The end goal of this task is to detect various weeds using a ground robot owned by the Australian Centre for Field Robotics. Currently this tutorial only applies to single class models.
This repository includes everything you need with preconfigured files and notebooks, except for the model which you need to download separately in step 11. The stf_demo.ipynb file needs to be placed in your .../models/research/object_detection directory. However, it is strongly encouraged that you use your own dataset, as it will be much more useful. If you want to use the provided dataset, you can have a go at recreating everything from scratch and just copy the 'Originals' directory to a new folder.
This roughly follows several online tutorials which are good reference points, but each is missing some key details, especially on how to set up the dataset, which is the hard part.

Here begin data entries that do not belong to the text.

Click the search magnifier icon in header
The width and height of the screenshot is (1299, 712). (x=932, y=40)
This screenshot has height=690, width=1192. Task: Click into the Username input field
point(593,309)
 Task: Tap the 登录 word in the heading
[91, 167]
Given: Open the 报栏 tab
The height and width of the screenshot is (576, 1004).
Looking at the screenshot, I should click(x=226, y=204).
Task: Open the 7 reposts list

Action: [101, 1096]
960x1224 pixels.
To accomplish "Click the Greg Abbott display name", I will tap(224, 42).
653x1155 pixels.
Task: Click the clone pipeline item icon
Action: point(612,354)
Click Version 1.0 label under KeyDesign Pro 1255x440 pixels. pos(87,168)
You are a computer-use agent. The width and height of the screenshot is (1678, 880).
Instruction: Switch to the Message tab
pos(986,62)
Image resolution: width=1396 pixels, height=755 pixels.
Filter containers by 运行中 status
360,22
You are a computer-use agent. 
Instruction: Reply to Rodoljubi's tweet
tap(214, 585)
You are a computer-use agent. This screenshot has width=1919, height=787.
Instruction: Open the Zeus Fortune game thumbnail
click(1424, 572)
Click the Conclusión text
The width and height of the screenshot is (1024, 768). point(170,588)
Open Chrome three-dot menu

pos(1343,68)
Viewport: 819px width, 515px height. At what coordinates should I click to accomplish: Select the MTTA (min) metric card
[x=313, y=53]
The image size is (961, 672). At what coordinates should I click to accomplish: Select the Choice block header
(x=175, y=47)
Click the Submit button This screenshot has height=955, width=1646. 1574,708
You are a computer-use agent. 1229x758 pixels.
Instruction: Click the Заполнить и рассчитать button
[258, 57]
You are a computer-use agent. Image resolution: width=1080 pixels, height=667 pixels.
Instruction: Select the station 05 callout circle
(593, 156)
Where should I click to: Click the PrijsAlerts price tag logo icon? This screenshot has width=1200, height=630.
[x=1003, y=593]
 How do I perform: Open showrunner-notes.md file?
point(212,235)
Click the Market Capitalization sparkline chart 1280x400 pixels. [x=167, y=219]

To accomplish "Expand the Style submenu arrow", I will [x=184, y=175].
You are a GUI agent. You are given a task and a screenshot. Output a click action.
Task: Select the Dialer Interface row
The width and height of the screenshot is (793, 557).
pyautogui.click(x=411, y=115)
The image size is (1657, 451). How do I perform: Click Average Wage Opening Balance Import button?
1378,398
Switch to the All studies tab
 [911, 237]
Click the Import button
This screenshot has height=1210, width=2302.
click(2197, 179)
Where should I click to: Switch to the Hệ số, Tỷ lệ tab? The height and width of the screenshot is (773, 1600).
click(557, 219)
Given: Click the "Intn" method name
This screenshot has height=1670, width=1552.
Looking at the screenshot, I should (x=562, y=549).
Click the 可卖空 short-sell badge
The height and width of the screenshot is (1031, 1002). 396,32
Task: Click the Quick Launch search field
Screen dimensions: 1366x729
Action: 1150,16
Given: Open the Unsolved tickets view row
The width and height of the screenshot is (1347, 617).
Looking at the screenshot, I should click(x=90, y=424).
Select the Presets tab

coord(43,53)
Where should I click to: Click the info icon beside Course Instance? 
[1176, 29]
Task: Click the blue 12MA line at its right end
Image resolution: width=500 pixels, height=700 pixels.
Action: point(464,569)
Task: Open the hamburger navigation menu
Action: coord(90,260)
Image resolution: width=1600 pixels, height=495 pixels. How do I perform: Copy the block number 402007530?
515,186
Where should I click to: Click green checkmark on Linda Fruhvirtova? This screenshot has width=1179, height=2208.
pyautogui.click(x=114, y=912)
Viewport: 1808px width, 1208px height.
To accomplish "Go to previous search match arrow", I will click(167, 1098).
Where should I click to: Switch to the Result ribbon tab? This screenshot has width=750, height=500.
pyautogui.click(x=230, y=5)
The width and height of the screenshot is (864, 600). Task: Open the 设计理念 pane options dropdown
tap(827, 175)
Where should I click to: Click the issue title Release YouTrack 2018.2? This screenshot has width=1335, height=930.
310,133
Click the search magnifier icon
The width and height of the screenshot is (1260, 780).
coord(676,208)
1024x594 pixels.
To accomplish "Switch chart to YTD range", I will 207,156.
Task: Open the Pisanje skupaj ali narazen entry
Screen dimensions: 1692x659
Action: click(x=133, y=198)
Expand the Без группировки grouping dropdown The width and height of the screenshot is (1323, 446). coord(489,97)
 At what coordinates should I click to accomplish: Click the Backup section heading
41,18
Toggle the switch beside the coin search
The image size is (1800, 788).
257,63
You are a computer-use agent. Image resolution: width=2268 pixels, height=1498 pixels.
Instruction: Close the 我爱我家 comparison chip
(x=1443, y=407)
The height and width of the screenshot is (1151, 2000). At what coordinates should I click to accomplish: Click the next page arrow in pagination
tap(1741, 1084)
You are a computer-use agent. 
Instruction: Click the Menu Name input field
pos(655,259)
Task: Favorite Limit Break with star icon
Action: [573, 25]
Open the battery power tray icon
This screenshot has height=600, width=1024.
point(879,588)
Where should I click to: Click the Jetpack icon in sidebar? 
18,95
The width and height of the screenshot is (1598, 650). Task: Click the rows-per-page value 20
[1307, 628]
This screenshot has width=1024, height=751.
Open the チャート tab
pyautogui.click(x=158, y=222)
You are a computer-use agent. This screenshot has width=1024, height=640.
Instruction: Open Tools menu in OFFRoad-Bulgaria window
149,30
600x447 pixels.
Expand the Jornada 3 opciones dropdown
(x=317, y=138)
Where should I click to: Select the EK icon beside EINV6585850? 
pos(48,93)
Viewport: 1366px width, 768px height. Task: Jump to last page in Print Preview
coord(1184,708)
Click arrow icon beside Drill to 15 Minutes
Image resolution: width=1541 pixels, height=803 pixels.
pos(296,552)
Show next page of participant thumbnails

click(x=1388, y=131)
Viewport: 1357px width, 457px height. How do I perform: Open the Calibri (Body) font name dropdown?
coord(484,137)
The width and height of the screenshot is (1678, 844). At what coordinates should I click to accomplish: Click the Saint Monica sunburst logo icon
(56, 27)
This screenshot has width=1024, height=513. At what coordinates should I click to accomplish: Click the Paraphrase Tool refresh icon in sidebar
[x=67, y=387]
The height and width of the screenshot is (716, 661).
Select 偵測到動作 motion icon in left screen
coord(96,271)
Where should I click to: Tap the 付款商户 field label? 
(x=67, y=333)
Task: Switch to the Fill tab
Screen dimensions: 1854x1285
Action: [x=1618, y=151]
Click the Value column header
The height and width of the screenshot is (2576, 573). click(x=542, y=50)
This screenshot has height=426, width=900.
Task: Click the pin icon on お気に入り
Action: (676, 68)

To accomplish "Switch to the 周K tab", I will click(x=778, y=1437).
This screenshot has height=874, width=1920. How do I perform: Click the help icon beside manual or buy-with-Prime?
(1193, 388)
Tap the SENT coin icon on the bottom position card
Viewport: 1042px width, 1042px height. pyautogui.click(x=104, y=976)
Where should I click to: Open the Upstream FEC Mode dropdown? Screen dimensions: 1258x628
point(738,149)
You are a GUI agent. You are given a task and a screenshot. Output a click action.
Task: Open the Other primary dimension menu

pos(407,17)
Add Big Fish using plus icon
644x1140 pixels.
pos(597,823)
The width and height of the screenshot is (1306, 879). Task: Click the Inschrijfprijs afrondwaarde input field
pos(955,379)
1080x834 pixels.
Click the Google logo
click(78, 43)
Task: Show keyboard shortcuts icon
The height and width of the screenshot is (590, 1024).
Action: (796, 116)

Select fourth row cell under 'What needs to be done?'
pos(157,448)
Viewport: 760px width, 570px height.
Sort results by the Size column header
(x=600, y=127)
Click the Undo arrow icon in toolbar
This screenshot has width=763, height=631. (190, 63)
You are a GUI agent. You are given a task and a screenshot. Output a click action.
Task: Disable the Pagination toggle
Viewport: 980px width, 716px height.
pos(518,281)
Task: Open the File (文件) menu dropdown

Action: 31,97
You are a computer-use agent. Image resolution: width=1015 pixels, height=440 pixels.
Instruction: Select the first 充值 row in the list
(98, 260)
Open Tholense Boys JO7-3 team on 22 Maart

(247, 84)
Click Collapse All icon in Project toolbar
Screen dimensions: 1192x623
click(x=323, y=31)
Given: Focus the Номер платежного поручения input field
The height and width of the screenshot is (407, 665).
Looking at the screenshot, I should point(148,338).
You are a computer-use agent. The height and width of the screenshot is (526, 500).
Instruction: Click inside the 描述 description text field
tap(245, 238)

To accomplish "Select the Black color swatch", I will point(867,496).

- https://towardsdatascience.com/building-a-toy-detector-with-tensorflow-object-detection-api-63c0fdf2ac95
- https://towardsdatascience.com/how-to-train-your-own-object-detector-with-tensorflows-object-detector-api-bec72ecfe1d9
- http://androidkt.com/train-object-detection/
- https://medium.com/@sshleifer/how-to-finetune-tensorflows-object-detection-models-on-kitti-self-driving-dataset-c8fcfe3258e9
Two videos for the end to end training and detection process which show how to implement this tutorial:
PART 1: https://youtu.be/9KmwZhTLV_s
PART 2: https://youtu.be/NsRbXZQQuN0
As of January 2018 some people have seen an error with the layout_optimizer=rewriter_config_pb2.RewriterConfig.ON line in the exporter.py script. This can be solved by removing the part between brackets and leaving it blank (which turns off the optimizer I guess?). See tensorflow/models#2861
This folder contains the dataset and config file for training on a much larger set of 66 images with around 20 objects per image. Due to the large size of the output graph, the trained model files are included as a release (v1.0). If you just want to test the model you will need to download and extract the output.tar.gz folder from the release, as well as having a copy of the ipython notebook included with tensorflow/models/research/object_detection (see prereqs). This folder and the release are not at all required to follow the tutorial.
You must have:
- installed tensorflow (I have 1.4 installed locally using PIP although they suggest using a virtualenv). If you are doing this for the first time you will need cuda, Nvidia drivers which work, cudnn and a bunch of other packages, make sure to set up the paths in .bashrc properly, including the LD_LIBRARY_PATH and add the 'research' directory and 'research/slim' from the next step to your pythonpath.
- cloned and built the tensorflow/models/research folder into the tensorflow directory, you may not need to run the build files which are included with this. If you get script not found errors from the python commands then try running the various build scripts. (https://github.com/tensorflow/models/tree/master/research)
- Jupyter notebook (pip install --user jupyter)
- labelimg https://github.com/tzutalin/labelImg
- ImageMagick cli utilities
The goal is to take rgb images and create a dataset in the same format as Pascal VOC, this can then be used to create the 'pascal.record' TFRecord files which is used for training.
What we need to create is the following. Start by creating all of the empty folders.
+VOCdevkit
+VOC2012
+Annotations
-A bunch of .xml labels
+JPEGImages
-A bunch of .jpg images
+ImageSets
+Main
-aeroplane_trainval.txt (This is just a list of the jpeg files without file extensions, the train.py script reads this file for all the images it is supposed to include.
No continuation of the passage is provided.